Classic film fans will love hearing anecdotes about Wallach’s movie work. He shares a lot of stories about The Good, the Bad and the Ugly (1966) , the film that inspired his memoir’s title, The Misfits (1961), The Magnificent Seven (1960), How to Steal A Million (1966) and his first film Baby Doll (1956) . Audiences will love to hear his stories about notable figures including Marilyn Monroe, Sergio Leone, Clark Gable, Audrey Hepburn, Elia Kazan, Tennessee Williams and more.

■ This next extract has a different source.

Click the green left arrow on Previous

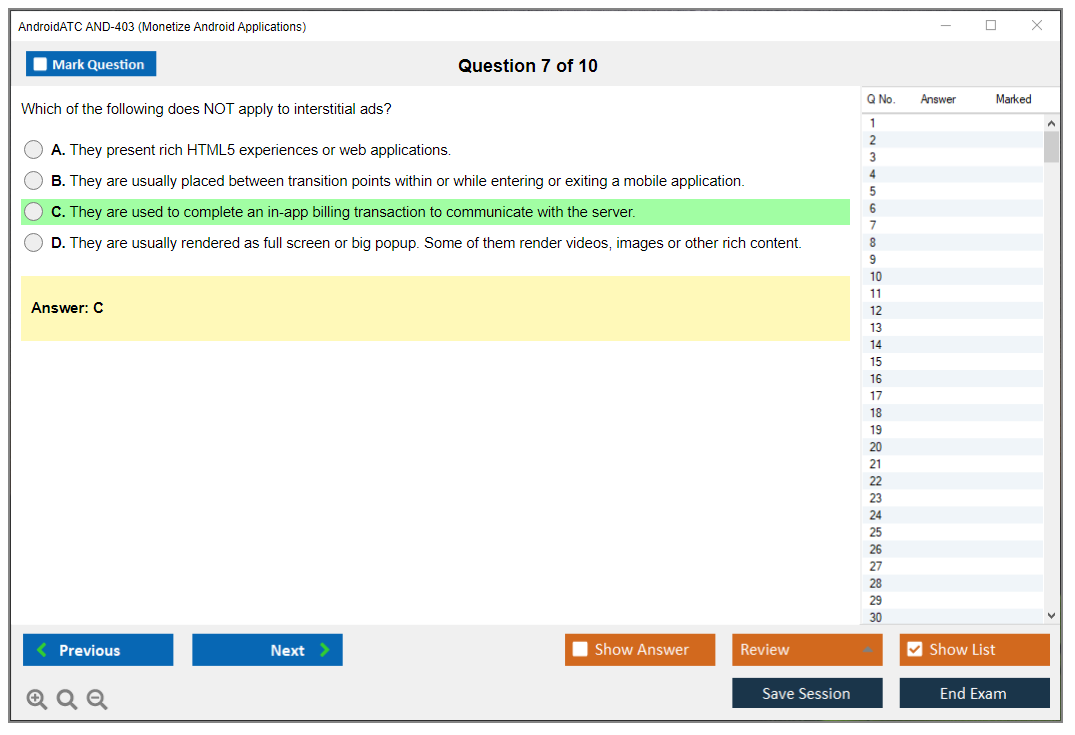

Wallach was a charming storyteller and it’s easy to be captivated by him in this book. His voice demonstrated the wear and tear of old age but there is still a magic that comes from listening to the man himself tell his own story. You can almost see the twinkle in his eye as you listen to his words. Besides the many stories about his film work, I was particularly taken with his reflections on his home life. Wallach explains the complexities and challenges that come with being married to an another actor and raising small children. Wallach and Jackson struggled yet found balance in their work and marriage. They highly respected each other’s careers and although Wallach was the bigger star he made sure not to neglect her acting work. Wallach lovingly remembers the births of each of his three children and I particularly love the anecdote of him heating up milk bottles while pretending he was Louis Pasteur.

Eli Wallach and Anne Jackson (source)

Even though I already owned a paperback copy of The Good, the Bad and Me, I’m glad I invested in the audio version. If you enjoy Wallach’s films and appreciate him as a person, listening to this audiobook will be a special treat. If you’re like me, you’ll find yourself tearing up when the book is over. And as an added bonus, Anne Jackson makes a small cameo in the recording.

I purchased this book at Audible. It seems to be the only place online where you can find it. The original audiobook recording is most likely out of print.